The use of the word terrone as an insult, and not as an ethnographic term, is historically a source of misunderstanding due to the fact that the population of the northern part of the Italian peninsula uses it with offensive intentions.

In a 2005 court case, the Supreme Court of Cassation upheld a ruling by the Savona justice of the peace, which recognized the discriminatory intent of a person who used the term to define another person, ordering the former to compensate the offended party for moral damages.

Although the term remains largely perceived as derogatory and racist, it has also undergone a re-evaluation and a joking use of identity by some southern Italians, especially among those who emigrated to the North.

== Derivatives ==
The word terrone would have generated the endearment form of terroncino, the diminutive form of terroncello and, finally, the derogatory form of terronaccio. Bruno Migliorini in Parole e storia documents that already during World War II, "in Trento Terronia was even coined to indicate Southern Italy, the main supplier of bureaucrats and policemen". The adjective terronico was coined to indicate "what concerns southerners". Terronese was coined to indicate the southern variety of Italian language.

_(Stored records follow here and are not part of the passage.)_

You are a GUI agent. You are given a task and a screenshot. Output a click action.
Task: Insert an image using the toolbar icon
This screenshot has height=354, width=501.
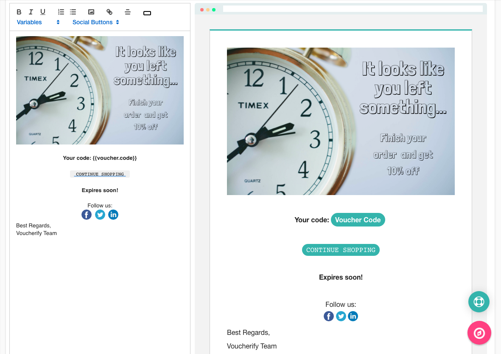[91, 12]
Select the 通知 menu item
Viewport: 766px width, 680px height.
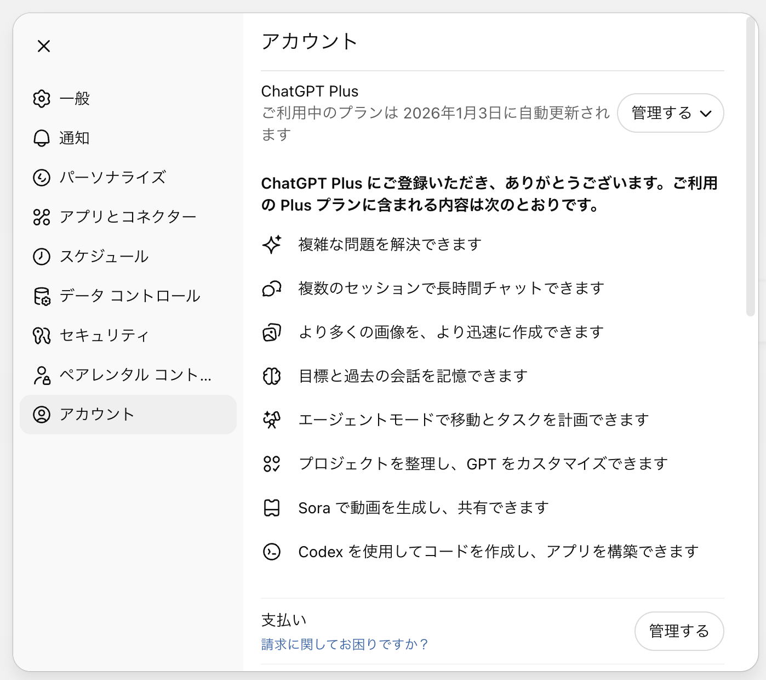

== Stereotypes and extensions ==
Negative personal characteristics are often associated with the epithet terrone, including ignorance, lack of desire to work, contempt for certain hygiene and above all civic rules. Similarly, especially in some slang meanings, the term has increasingly taken on the meaning of "rough person" or without taste in clothing, inelegant and tacky, with unsophisticated and rude manners, remaining an insult aimed at clear discriminatory intentions.

== In popular culture ==
The term terrone is often used in cabaret, mainly by actors and comedians such as Giorgio Porcaro and Diego Abatantuono, the latter playing the terroncello. It is also frequently used by the comic trio of Aldo, Giovanni and Giacomo, in scenes in which Giovanni and Giacomo make fun of Aldo by calling him terrone in an ironic and joking way, as Aldo has Sicilian origins.

==See also==
- Racism in Italy
- Italy's North-South economic divide
- Polentone

==Bibliography==
- Russo Bullaro, Grace (2010). "From Terrone to Extracomunitario: Shifting Demographics and Changing Images in a Multi-cultural Globalized Society"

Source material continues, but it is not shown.